BARNHILL, J., dissents. *Page 62 Civil action to recover damages for an alleged negligent injury.

Plaintiff was employed by the defendant as a handy man around his slaughter house. On the fourth day of his employment he was grinding sausage when his left hand came in contact with the blades of the electric sausage grinder and cut off four fingers. Plaintiff had had no previous experience with an electric machine, though he had used one on the farm operated by hand. "You could stop the one on the farm if you had your hand in it." If the meat did not feed through by itself a mallet was used to push it down. Plaintiff testifies that he was furnished no mallet and given no instructions as to how to operate the machine; that he was not familiar with a machine driven by electricity.

The defendant's evidence tends to show that plaintiff was warned not to use his hand in pushing the meat into the grinder; that it was dangerous to do so, and that a mallet had been furnished for that purpose.

There was a verdict and judgment for plaintiff, from which the defendant appeals, assigning errors. The case was properly submitted to the jury. It is admitted that the defendant had a sufficient number of employees to bring him under the Workmen's Compensation Act "and that he had not done so." Accordingly, without objection or exception, his plea of contributory negligence was stricken out. Michie's N.C. Code of 1939, sec. 8081 (v).

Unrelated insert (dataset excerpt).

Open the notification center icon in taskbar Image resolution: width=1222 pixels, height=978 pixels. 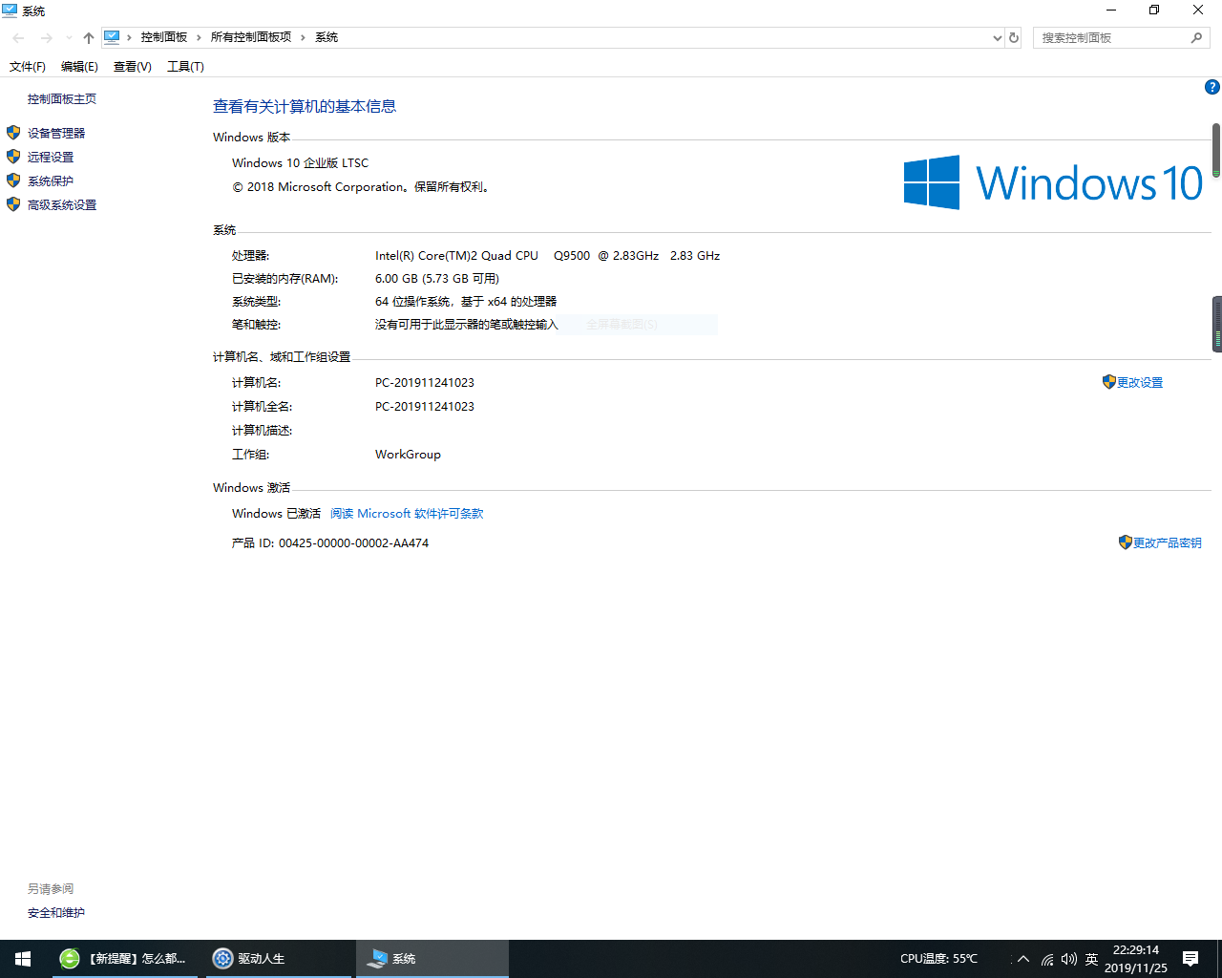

The defendant relies upon the simple tool doctrine. Newbern v. GreatAtlantic, Etc., Tea Co., 68 F.2d 523, 91 A.L.R., 781. This cannot avail him on the present record, at least, not to the extent of shielding him from liability. King v. R. R., 174 N.C. 39, 93 S.E. 378; Wright v.Thompson, 171 N.C. 88, 87 S.E. 963; Ensley v. Lumber Co., 165 N.C. 687,81 S.E. 1010; Reid v. Rees, 155 N.C. 231, 71 S.E. 315; Mercer v.R. R., 154 N.C. 399, 70 S.E. 742. It is true, the jury might have returned a verdict for the defendant, especially in view of the cross-examination of the plaintiff, but the evidence taken as a whole is such as to preclude a nonsuit.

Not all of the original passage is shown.